Disconsolate, she idly leafed through the papyrus sheets that Malinferno had been poring over so unsuccessfully. She turned her head as though trying to see them another way than how Joe had been construing them. She stared, and then twisted the paper round.
‘Which way do you look at these, Joe?’
Malinferno’s stomach was beginning to rumble at the thought of a chop for breakfast, and tried to divert Doll’s attention from the puzzle on the papyrus.
‘Upside down, if you wish. Now, what about the chop-house?’
Doll airily waved her hand, and sat down in the chair Joe had been occupying.
‘You go, Joe. I am not at all hungry.’
He sighed, knowing that, when her attention had been captured by something, Doll Pocket would not be moved by simple considerations of food and drink. He decided to let her be distracted from her disappointment about play-acting for a while. He was ravenous, if she was not. So, leaving her to gaze at the hieroglyphs, he grabbed his garrick, pulled the shabby but serviceable overcoat on, and went in search of food.
He eventually found himself trudging past the stench of Billingsgate fish market, and over the river at London Bridge. He had in his mind that he might find his old friend Augustus Bromhead at an unpretentious chop-house in Unicorn Passage just off Tooley Street, south of the Thames. Bromhead lived in a rickety tenement house in Bermondsey, and knew all the best eating houses on the south bank of the mighty river. He had introduced Malinferno to this establishment a year or two ago, but Joe had not been back since. He would not have walked so far, but was suddenly eager to conjoin good food with stimulating conversation.

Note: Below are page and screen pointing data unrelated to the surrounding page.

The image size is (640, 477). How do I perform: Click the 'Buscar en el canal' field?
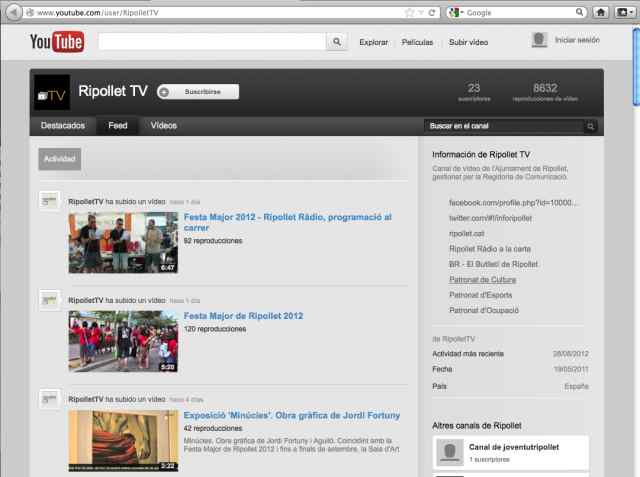[x=503, y=127]
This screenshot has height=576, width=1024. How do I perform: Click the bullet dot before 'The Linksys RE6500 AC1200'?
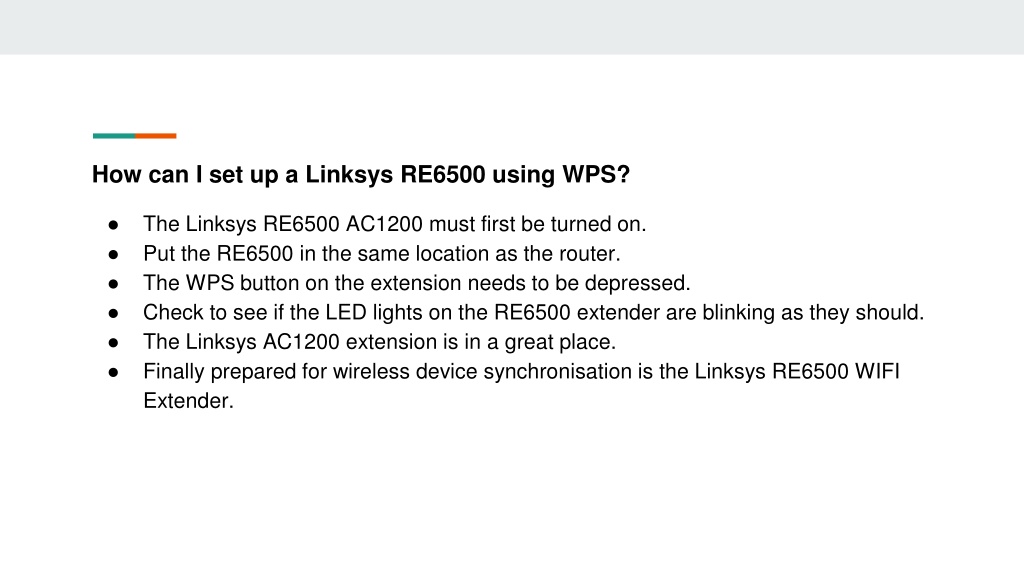pyautogui.click(x=114, y=225)
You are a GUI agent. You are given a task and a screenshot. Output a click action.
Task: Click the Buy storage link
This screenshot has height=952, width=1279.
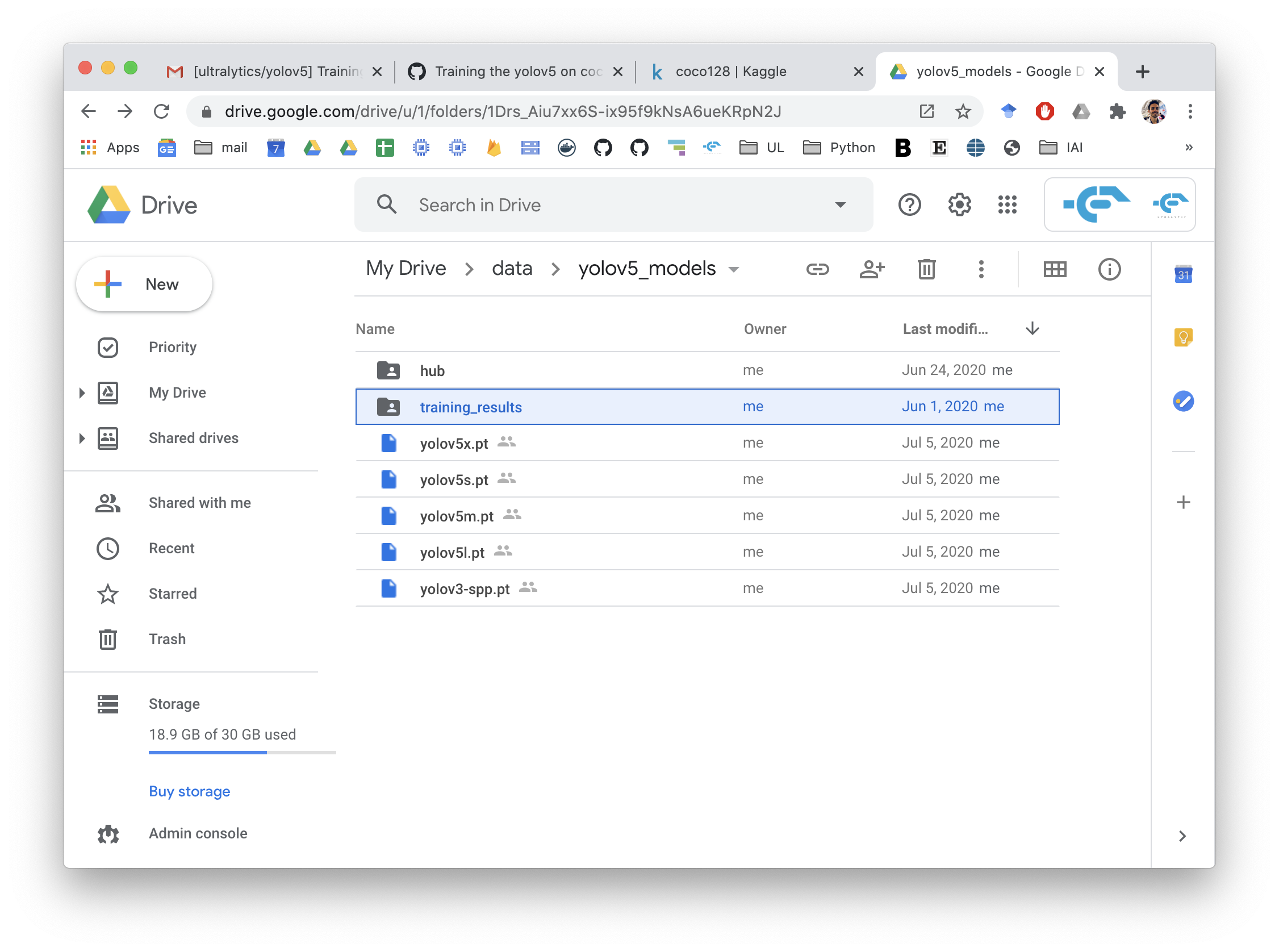[x=189, y=791]
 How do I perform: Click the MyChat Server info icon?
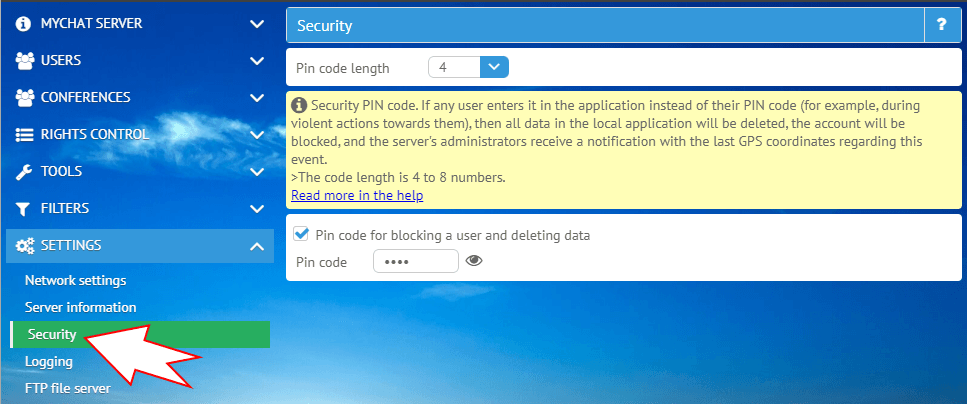24,23
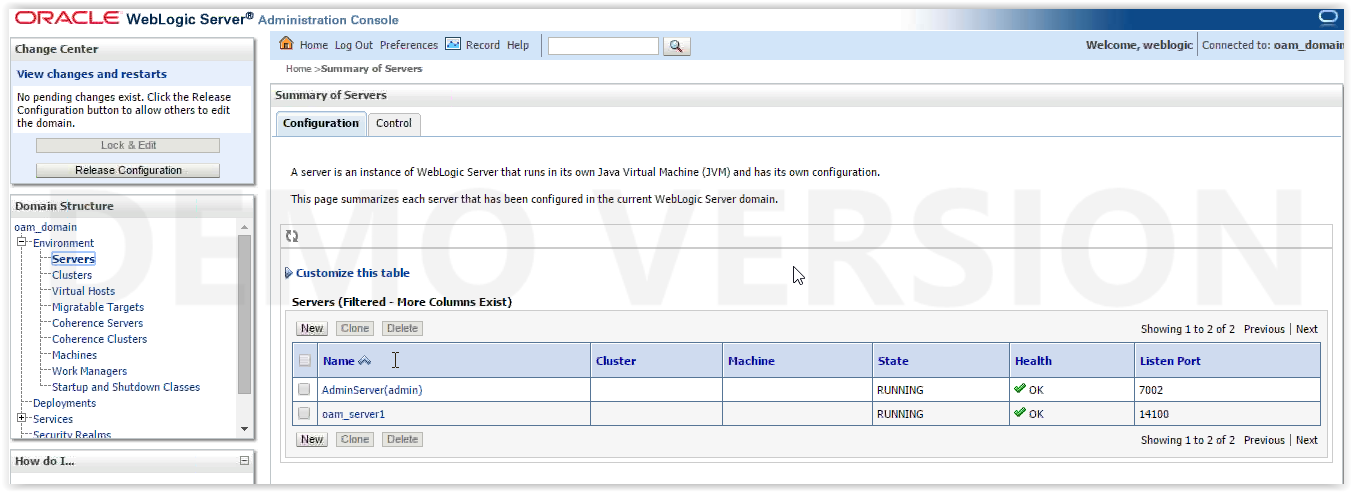Select the AdminServer(admin) row checkbox
Screen dimensions: 1352x492
coord(304,390)
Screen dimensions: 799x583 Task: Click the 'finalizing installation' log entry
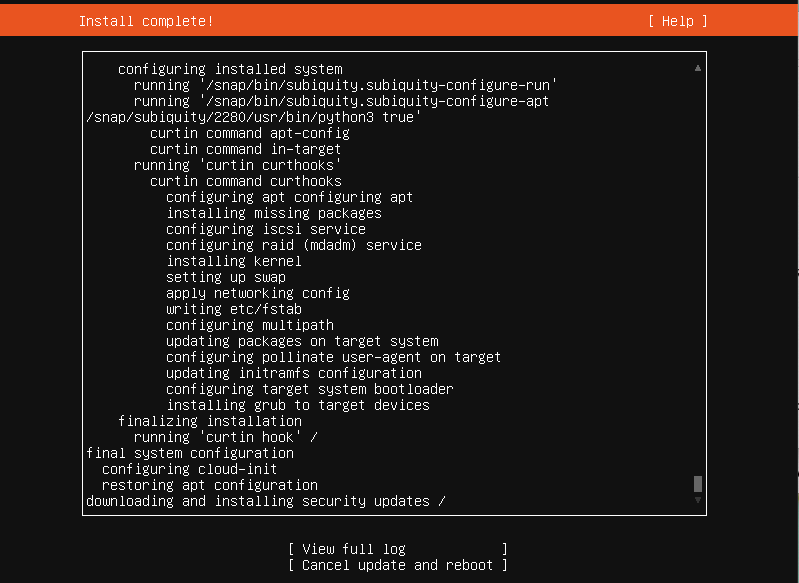tap(210, 421)
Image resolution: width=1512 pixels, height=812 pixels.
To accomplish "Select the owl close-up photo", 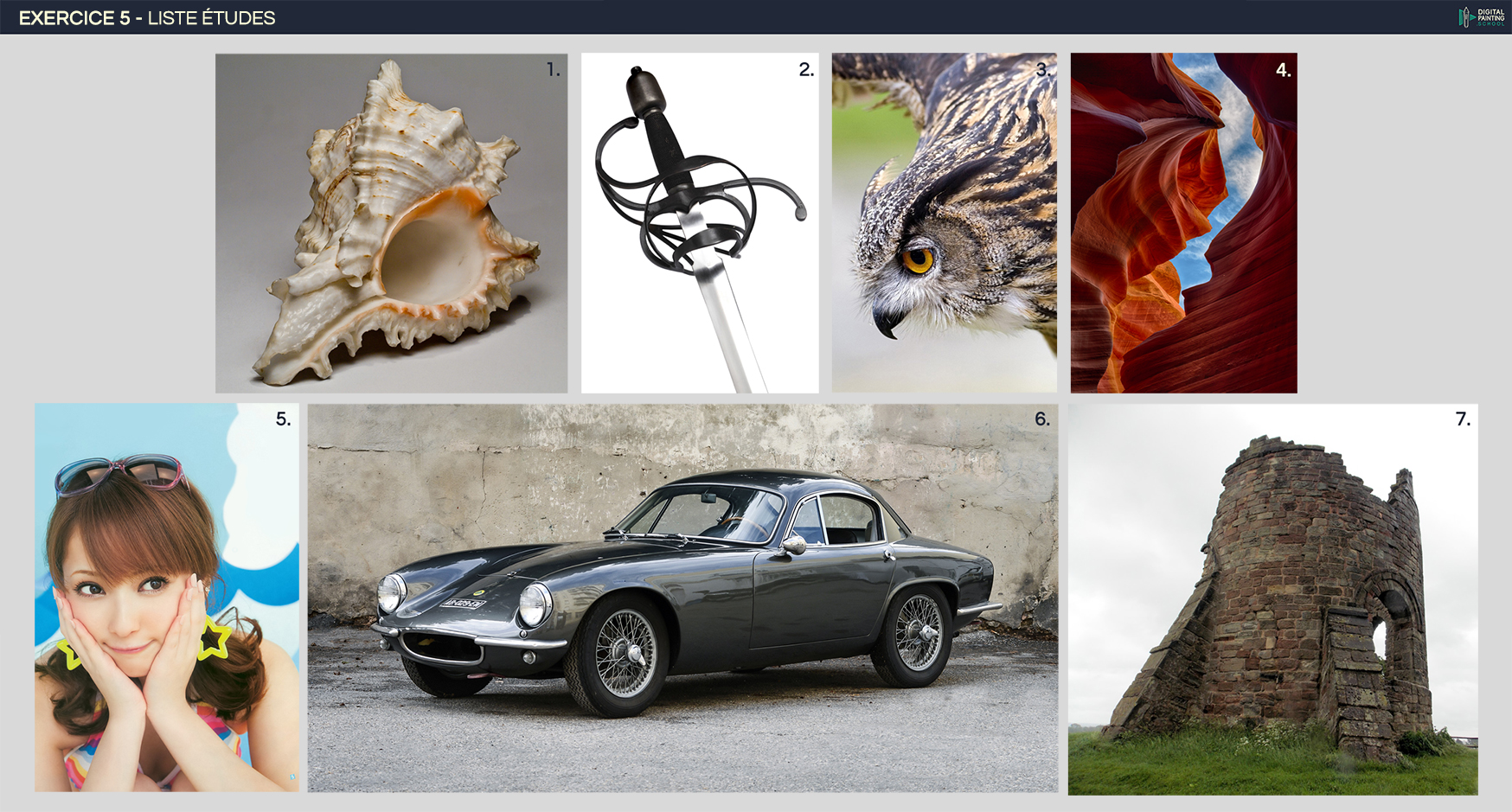I will 944,223.
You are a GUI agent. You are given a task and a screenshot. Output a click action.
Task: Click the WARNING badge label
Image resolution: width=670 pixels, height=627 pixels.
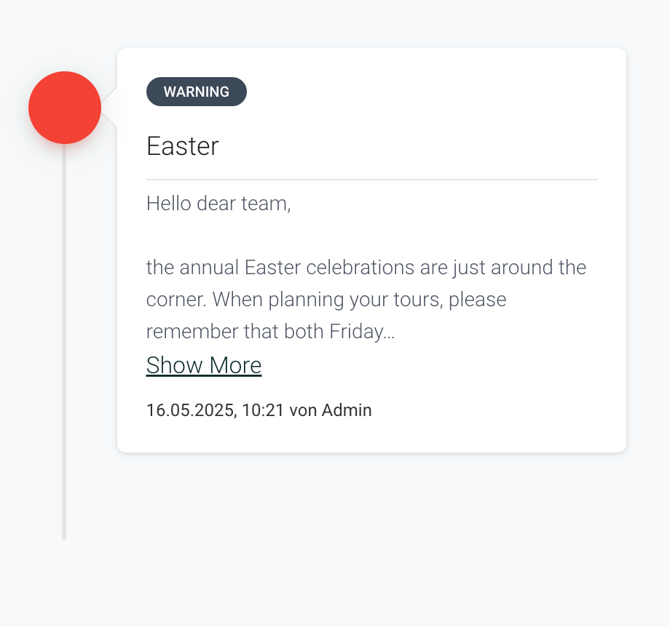pyautogui.click(x=197, y=91)
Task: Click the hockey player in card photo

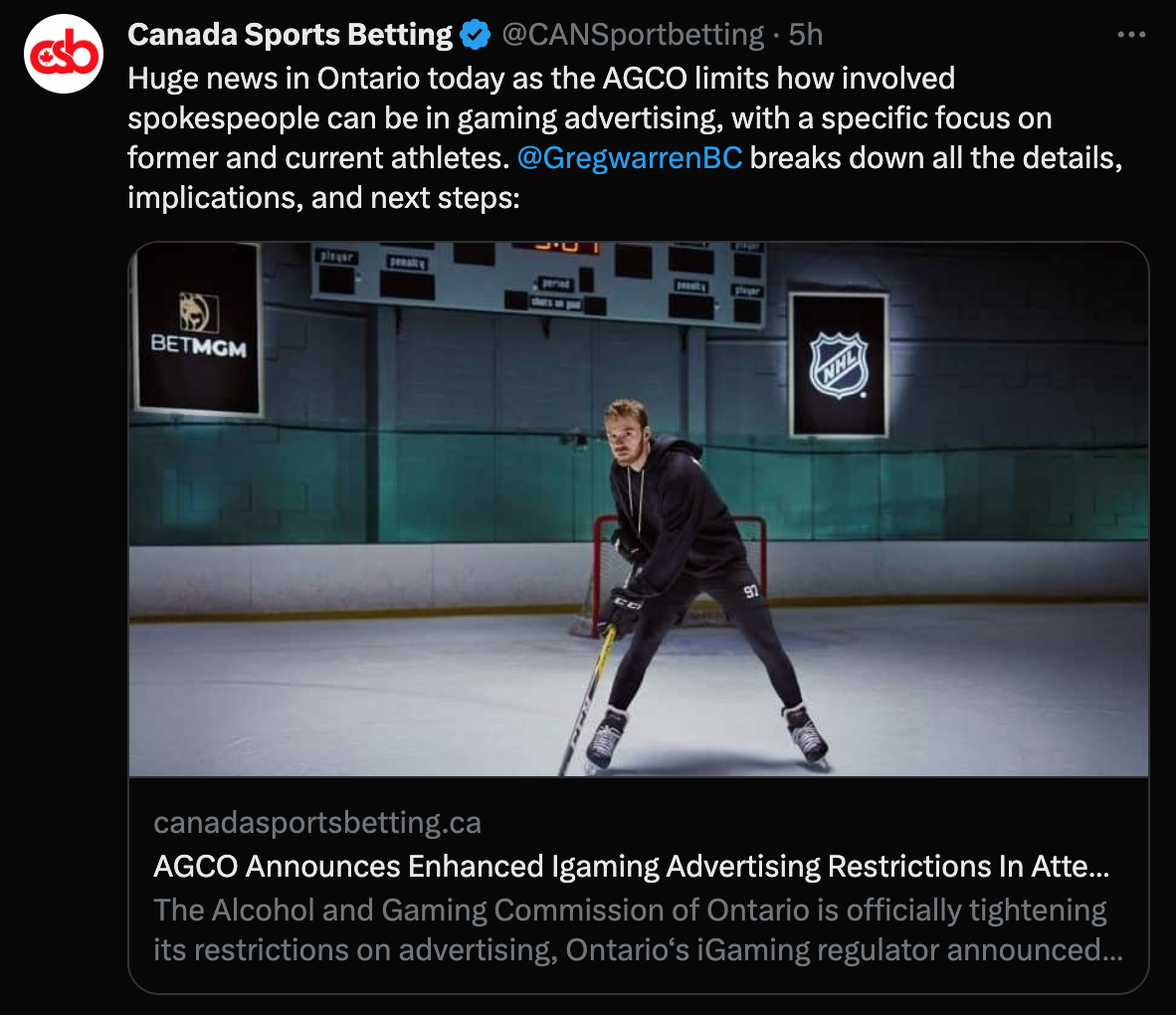Action: click(x=693, y=585)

On entering the low-ceilinged, smoky chop-house, he saw he was in luck. A curiously shaped fellow, resembling a tadpole because of his large, leonine head and stubby body, was perched on a high stool at the back of the premises. Augustus Bromhead was apparently breaking his fast with a steaming plate of well-cooked chops and boiled potatoes. Malinferno shimmied his way through the crowded room without disturbing the stolid transfer of food to the mouths of the numerous diners, and slid on to the bench opposite to his friend. The little man acknowledged his arrival with just a nod of his oversize head. His jaw was occupied with the mastication of his meal. When he finally swallowed, he wiped his lips with a stained napkin, and spoke.
‘Giuseppe…’ he always used Joe’s proper name, reminding him of his Italian origins, ‘… dear boy, you look as though you have been burning the midnight oils. I have not seen such baleful, red eyes since I stared into the awful face of Ben Crouch of the Borough Gang.’